> [Activity] Every line from the one that includes "The image size is (458, 540)." to the end of the entries should be written out exactly, with the first and last included.

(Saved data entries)
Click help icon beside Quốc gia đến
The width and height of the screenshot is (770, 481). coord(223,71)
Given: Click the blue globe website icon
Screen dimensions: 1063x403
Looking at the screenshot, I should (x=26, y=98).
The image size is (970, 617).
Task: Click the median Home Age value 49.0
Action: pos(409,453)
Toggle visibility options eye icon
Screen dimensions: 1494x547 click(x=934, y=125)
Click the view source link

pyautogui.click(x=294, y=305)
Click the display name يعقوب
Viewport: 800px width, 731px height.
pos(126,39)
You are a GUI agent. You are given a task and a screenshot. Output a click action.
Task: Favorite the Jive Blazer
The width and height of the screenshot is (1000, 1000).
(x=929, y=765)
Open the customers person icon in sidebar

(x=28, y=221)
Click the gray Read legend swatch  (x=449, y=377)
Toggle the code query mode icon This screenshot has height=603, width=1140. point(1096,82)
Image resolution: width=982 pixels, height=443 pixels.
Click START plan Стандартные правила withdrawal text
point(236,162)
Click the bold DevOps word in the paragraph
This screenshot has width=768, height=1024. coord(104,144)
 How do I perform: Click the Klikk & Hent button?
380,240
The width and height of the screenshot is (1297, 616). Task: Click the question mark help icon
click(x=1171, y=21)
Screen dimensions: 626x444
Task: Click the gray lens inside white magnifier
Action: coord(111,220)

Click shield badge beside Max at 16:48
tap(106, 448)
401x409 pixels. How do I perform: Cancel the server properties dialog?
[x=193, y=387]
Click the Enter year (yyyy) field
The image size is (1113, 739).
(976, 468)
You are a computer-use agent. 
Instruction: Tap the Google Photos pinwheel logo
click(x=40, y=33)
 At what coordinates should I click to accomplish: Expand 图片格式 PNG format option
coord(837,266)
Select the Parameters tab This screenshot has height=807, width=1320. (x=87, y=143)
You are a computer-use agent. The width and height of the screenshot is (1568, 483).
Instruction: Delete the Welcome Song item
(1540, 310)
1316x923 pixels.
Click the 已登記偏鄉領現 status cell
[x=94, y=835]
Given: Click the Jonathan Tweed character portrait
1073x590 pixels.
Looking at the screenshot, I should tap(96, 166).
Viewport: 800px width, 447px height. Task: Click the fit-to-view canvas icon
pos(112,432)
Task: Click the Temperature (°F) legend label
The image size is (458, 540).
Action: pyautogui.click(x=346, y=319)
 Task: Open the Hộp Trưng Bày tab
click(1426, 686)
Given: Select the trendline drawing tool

> [Solved exercise]
The image size is (458, 540).
Action: pyautogui.click(x=346, y=319)
 Task: Open the Hộp Trưng Bày tab
click(1426, 686)
Given: Select the trendline drawing tool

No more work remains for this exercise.